Me daba mucho miedo, pero logré abrir los ojos en aquella caída libre al vacío. Me asusté de no ver a mi hermano en ningún lado, hasta que de pronto vemos perfectamente como su paracaídas se abre desde arriba. Me quedo un poco más tranquilo de verlo al fin a salvo y me relajo a la espera de que el nuestro se abra y todo sea diferente.


En ese momento tenía 11 años, pero ya había visto en películas cómo se practicaba una resucitación. Empezó con masajes cardíacos y luego con respiración boca a boca. No podía creer lo que estaba viendo. Mis padres llegan a la escena y no me hizo falta ver sus caras para entender que mi hermano podía morirse de un momento a otro. Como si ese estúpido juego se pudiera hacer realidad. Me arrojo para agarrarle la mano mientras veo al Guardavidas insistir con la misma dinámica una y otra y otra vez. Mi padre rezaba y mi madre lloraba a más no poder. Yo le aprierto bien fuerte la mano y es entonces cuando siento de su parte una leve respuesta.
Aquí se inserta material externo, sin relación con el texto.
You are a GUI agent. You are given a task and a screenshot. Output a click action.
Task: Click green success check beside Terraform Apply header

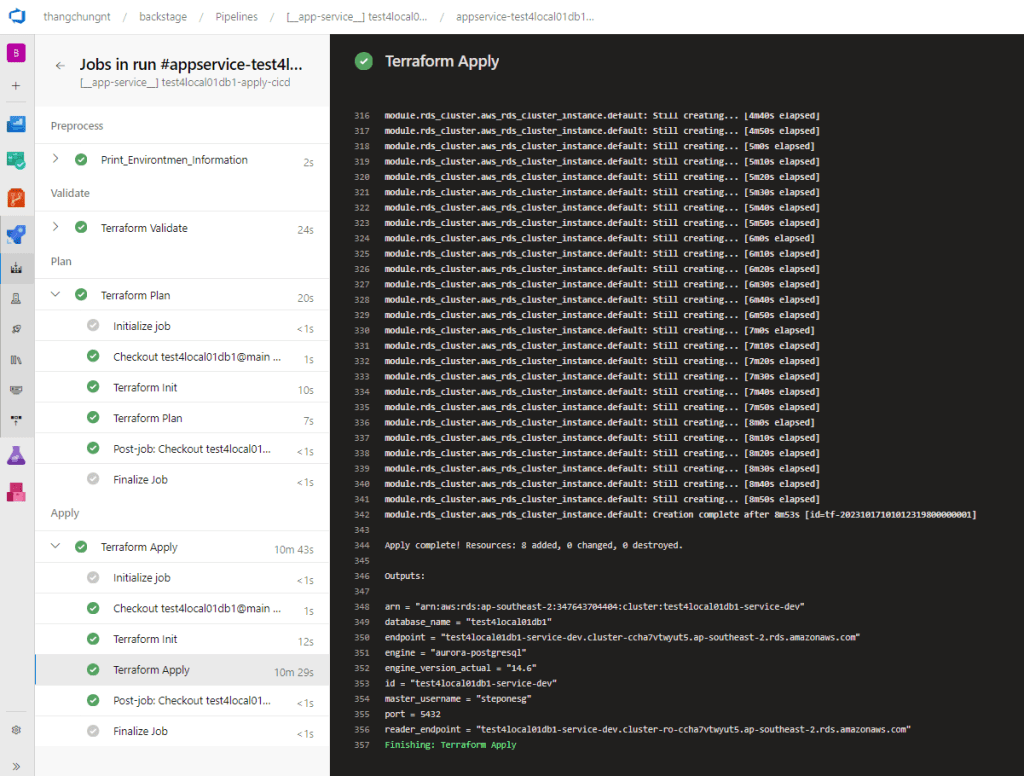tap(365, 61)
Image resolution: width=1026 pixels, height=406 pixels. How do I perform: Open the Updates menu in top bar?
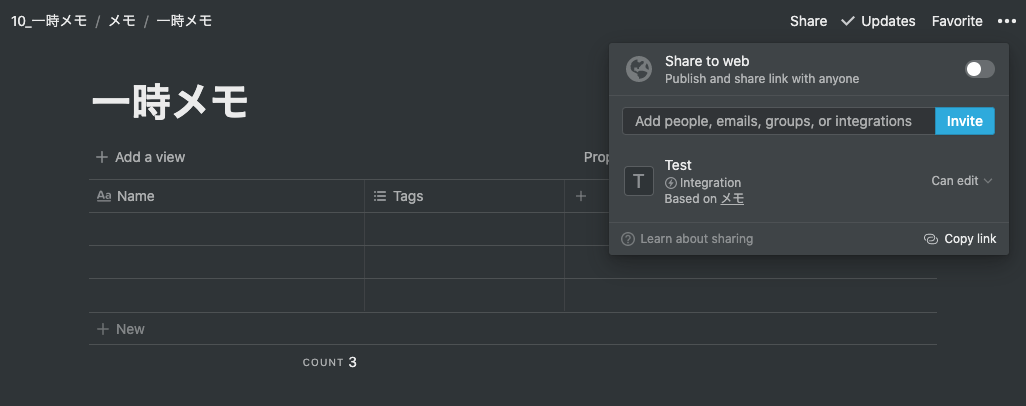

El Guardavidas hace una pausa y al cabo de un segundo mi hermano súbitamente se estremece y despierta. Lo ayudan a vomitar agua y parece reaccionar. Mis padres lo abrazan y alguien llama a una ambulancia. De pronto siento que es mi hermano quien me aprieta ahora la mano. Y me sonríe para tranquilizarme.


Al final el paracaídas se abre. Esa caída es ahora un suave reposar en el aire mientras la gravedad hace lo suyo. Sigo con la mirada a mi hermano y no puedo creer lo grande que está. Lo valiente que se ha vuelto, o que quizá siempre fue. Aunque todavía no pueda evitar estremecerse cada vez que tiene que afrontar un reto que lo asusta por completo.